This week the U.S Fish and Wildlife Service placed protections for this elusive member of the weasel family on 1.2 million acres located in northern California and southern Oregon.
The carnivorous, cat-seized coastal marten was listed as threatened under the Endangered Species Act in 2020. But it took a lawsuit from the environmental group the Center for Biological Diversity for the marten’s home ranges to be finally designated as critical habitat. The organization sued the U.S Fish and Wildlife Service after the agency missed a deadline to enact the protections.

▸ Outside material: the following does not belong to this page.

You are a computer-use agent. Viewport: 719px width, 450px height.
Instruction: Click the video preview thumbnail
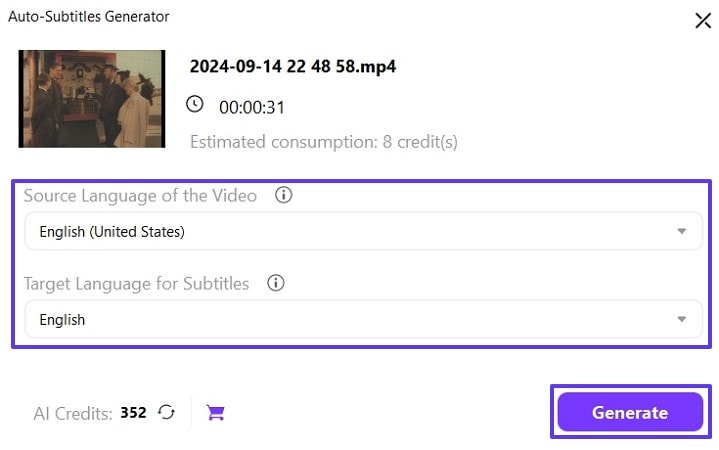click(x=91, y=99)
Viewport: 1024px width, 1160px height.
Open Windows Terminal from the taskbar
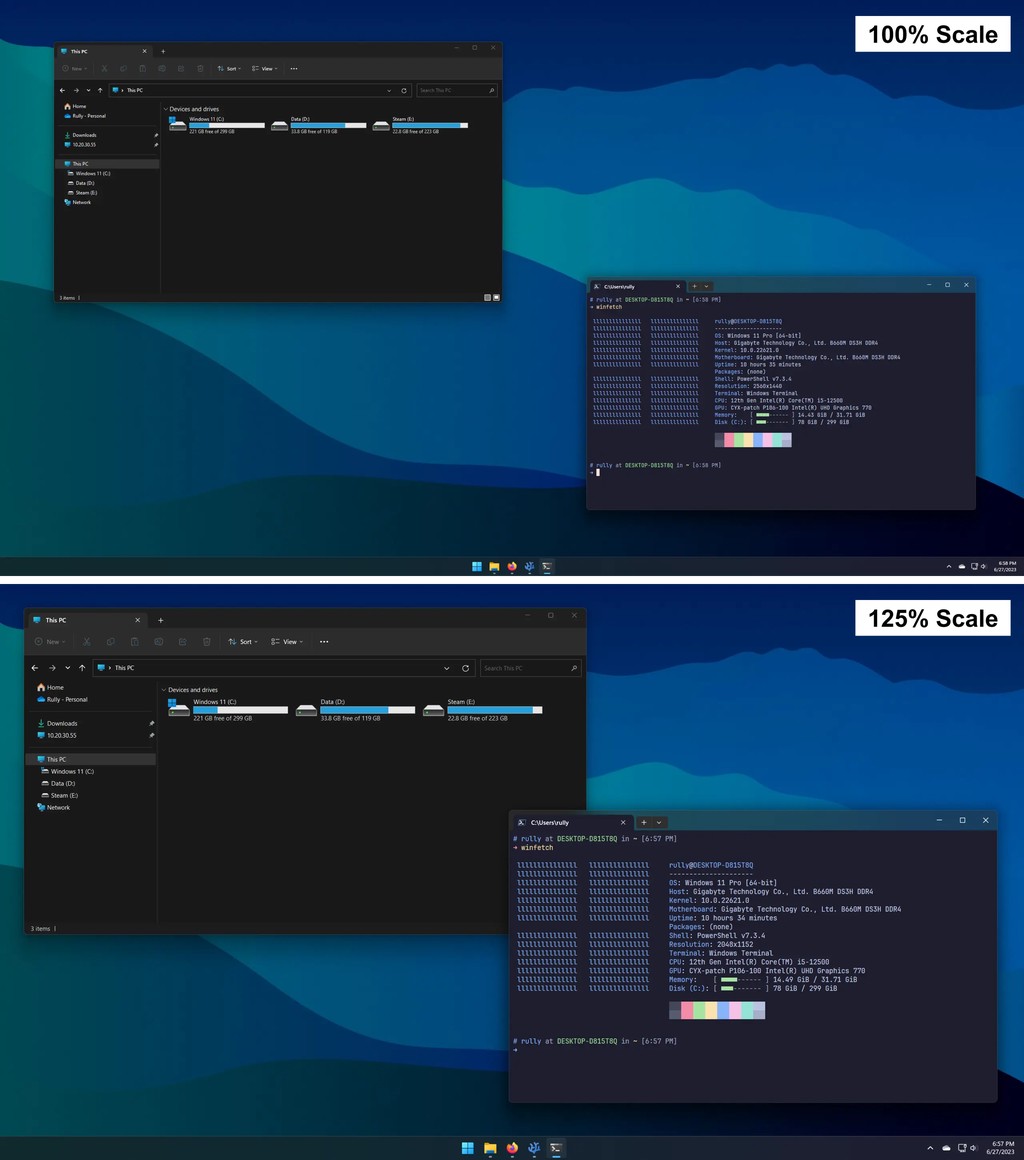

A critical habitat designation means federal projects in those areas, including funding and permitting, need to take into account any harmful impacts to the marten.
Chelsea Stewart-Fusek, an attorney with the Center for Biological Diversity, celebrated the decision to protect the marten’s current isolated islands of habitat. But she said she was disappointed that the designation didn’t include areas that could be a future home for the marten in order to connect separated communities and better help grow their population.
“We think the goal isn’t to merely maintain their current abysmally low numbers. It’s to expand their populations and to hopefully recover them and get them off the Endangered Species Act list. So without protecting unoccupied habitat, we think that’ll be more difficult,” said Stewart-Fusek.
The new critical habitat area includes over 13,000 acres in the Oregon Dunes National Recreation Area. Stewart-Fusek said recreational off-road vehicle use in that area can threaten martens.
“Having the critical habitat designation there could result in the Forest Service implementing more conservation measures. They’re really not doing much right now at all to mitigate for those impacts,” said Stewart-Fusek.
The coastal marten’s critical habitat includes land in the Oregon counties of Coos, Curry, Douglas, Josephine, Lane and Lincoln. The area also includes habitat in Del Norte and Siskiyou counties in California. Land owned by timber company Green Diamond Resources was ultimately excluded from the designation in exchange for the company’s agreement to perform monitoring and create a reserve. Yurok and Karuk tribal land was also excluded.
There’s only around 400 coastal martens left in the wild after disappearing from some 93% of their historic range. Also known as Humboldt and Pacific martens, the animals have faced threats from trapping, logging and wildfire.